_OPIS ZADANIA_
Zaktualizuj, proszę, fragment tekstu: zacznij od miejsca ze słowami „Przez dwa dni” i skończ po „w dodatku spektakularnie.”. Przepisz go, zamieniając „puszcza” na „las”.

_TEKST_

***

Reklama

Przez dwa dni z rzędu kolekcjonerzy niszowych informacji, po które trzeba sięgnąć nieco głębiej niż na pierwsze strony gazet i czołówki serwisów, mogli się szczerze ubawić. Ulubione tematy mediów głównego nurtu pokazały się w krzywym zwierciadle. Konie i puszcza, są obecne w relacjach lewicowo-liberalnych reporterów od początku objęcia władzy przez PiS. Zanim pojawił się Trybunał Konstytucyjny, to właśnie tymi tematami usiłowano wywołać rewolucję. Rzecz jasna sprawy szybko przybrały karykaturalny wymiar, ale kto by się tym przejmował, na pewno nie twórcy topornej propagandy. Jednak często w życiu bywa tak, że ci, którzy usiłują kompromitować, sami się kompromitują i to w dodatku spektakularnie.

***

_Zapisane wpisy danych_
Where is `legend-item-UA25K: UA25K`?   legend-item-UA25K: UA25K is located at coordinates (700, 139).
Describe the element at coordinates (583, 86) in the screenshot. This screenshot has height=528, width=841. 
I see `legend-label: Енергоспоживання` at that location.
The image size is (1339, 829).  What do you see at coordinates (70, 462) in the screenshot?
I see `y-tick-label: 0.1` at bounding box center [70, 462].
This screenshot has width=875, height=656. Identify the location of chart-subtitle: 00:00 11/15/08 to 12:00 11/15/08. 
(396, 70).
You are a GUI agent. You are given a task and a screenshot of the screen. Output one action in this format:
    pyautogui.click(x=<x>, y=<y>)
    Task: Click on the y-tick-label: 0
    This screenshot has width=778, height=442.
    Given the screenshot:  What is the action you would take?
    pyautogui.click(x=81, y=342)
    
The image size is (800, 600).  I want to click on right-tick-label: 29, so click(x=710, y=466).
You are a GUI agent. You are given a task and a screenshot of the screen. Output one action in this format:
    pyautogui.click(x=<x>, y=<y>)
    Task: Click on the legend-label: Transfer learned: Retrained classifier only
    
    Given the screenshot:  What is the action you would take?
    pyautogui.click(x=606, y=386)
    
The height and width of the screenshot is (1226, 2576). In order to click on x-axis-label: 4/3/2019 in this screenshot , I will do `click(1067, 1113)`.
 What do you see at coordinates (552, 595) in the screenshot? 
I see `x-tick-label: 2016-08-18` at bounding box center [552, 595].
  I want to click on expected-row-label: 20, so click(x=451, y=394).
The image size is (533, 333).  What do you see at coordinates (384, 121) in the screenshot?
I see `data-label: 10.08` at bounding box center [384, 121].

***

_GOTOWE ĆWICZENIE_
Przez dwa dni z rzędu kolekcjonerzy niszowych informacji, po które trzeba sięgnąć nieco głębiej niż na pierwsze strony gazet i czołówki serwisów, mogli się szczerze ubawić. Ulubione tematy mediów głównego nurtu pokazały się w krzywym zwierciadle. Konie i las, są obecne w relacjach lewicowo-liberalnych reporterów od początku objęcia władzy przez PiS. Zanim pojawił się Trybunał Konstytucyjny, to właśnie tymi tematami usiłowano wywołać rewolucję. Rzecz jasna sprawy szybko przybrały karykaturalny wymiar, ale kto by się tym przejmował, na pewno nie twórcy topornej propagandy. Jednak często w życiu bywa tak, że ci, którzy usiłują kompromitować, sami się kompromitują i to w dodatku spektakularnie.